Your objective => Down to the last line, retype each line of the entries exactly, starting with the one that contains "Choose the Projektleiter".

Saved data entries

▼▼▼

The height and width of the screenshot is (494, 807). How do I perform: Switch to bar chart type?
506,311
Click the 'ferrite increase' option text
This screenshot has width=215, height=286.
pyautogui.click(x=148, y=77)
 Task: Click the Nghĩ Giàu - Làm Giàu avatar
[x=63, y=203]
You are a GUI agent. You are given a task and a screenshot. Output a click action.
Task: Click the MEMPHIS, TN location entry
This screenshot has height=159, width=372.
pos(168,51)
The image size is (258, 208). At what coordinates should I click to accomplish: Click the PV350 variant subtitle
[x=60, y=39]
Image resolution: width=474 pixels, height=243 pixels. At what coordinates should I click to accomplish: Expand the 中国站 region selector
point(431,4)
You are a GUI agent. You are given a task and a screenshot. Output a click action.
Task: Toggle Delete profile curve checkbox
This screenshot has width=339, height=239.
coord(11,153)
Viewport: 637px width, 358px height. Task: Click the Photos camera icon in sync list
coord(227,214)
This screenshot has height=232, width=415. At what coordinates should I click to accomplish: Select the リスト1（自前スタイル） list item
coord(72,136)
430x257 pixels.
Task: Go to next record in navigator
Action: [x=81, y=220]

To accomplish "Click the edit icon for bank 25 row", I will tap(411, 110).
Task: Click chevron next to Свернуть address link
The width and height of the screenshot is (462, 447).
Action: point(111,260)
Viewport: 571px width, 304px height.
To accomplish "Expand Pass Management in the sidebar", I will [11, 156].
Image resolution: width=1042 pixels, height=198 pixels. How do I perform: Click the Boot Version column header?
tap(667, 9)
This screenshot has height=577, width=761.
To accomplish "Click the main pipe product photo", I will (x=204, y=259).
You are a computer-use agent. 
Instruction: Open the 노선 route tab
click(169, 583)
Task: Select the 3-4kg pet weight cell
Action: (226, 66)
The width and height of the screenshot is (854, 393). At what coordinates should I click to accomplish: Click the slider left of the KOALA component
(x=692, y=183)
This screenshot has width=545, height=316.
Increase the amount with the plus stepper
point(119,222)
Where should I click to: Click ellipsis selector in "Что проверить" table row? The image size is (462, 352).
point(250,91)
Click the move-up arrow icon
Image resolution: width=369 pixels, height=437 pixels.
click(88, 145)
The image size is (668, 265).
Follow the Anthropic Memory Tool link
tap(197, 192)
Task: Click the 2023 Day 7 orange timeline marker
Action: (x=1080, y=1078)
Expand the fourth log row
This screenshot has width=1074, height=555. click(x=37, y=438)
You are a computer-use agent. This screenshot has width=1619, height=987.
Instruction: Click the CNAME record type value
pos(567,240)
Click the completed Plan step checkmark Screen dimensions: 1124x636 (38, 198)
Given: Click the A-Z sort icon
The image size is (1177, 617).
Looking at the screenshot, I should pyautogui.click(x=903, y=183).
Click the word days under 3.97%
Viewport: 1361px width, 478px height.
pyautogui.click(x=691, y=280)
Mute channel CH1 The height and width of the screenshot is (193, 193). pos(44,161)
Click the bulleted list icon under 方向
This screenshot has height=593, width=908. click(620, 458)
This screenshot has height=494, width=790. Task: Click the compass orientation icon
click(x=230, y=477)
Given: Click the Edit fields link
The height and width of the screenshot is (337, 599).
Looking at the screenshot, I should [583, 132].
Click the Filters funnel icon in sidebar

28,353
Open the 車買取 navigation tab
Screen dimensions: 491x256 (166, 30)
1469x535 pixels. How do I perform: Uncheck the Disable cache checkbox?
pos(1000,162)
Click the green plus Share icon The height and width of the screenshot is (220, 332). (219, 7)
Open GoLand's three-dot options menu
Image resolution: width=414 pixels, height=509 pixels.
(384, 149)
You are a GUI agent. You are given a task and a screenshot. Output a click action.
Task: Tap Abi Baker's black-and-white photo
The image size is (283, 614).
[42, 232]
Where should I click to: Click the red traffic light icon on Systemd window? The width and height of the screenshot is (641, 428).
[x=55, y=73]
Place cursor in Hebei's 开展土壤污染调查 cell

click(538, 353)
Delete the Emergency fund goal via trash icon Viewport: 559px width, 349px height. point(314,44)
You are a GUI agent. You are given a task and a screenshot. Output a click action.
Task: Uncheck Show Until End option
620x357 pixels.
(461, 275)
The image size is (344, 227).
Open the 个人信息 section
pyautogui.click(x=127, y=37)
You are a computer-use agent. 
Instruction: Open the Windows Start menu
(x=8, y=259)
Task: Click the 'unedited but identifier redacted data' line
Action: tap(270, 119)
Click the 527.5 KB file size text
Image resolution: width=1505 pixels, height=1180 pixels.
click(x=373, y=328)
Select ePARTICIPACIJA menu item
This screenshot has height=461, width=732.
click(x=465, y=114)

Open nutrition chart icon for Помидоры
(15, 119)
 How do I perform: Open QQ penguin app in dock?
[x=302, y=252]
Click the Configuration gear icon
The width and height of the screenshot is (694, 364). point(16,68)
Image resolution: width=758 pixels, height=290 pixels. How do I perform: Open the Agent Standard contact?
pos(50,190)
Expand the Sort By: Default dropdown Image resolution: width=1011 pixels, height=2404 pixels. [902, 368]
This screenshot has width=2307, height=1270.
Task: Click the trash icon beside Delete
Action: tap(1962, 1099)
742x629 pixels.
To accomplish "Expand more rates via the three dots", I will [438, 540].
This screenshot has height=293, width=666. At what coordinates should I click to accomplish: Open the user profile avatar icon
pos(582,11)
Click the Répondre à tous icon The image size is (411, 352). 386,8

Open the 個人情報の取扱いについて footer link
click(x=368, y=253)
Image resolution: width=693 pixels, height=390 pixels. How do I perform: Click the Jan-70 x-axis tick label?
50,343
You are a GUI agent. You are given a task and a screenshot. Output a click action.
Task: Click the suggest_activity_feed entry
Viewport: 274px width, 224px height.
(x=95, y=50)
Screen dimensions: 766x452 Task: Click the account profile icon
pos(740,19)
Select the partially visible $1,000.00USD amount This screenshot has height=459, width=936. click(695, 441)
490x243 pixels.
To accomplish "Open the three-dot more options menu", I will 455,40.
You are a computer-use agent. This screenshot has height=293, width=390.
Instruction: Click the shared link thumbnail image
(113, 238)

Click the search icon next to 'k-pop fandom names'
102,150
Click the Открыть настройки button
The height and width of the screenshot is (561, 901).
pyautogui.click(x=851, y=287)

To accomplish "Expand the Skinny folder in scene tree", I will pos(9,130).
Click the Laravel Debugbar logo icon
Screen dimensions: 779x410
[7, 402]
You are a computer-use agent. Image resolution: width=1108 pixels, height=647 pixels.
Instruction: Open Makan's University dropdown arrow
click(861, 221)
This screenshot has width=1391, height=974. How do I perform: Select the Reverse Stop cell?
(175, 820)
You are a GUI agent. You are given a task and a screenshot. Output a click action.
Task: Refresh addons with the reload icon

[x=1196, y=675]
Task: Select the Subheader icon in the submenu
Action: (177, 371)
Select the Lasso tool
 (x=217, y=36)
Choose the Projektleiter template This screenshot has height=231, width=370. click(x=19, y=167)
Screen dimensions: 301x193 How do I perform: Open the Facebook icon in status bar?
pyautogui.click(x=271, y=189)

▲▲▲

Exercise output =>
Choose the Projektleiter template This screenshot has height=231, width=370. click(x=19, y=167)
Screen dimensions: 301x193 How do I perform: Open the Facebook icon in status bar?
pyautogui.click(x=271, y=189)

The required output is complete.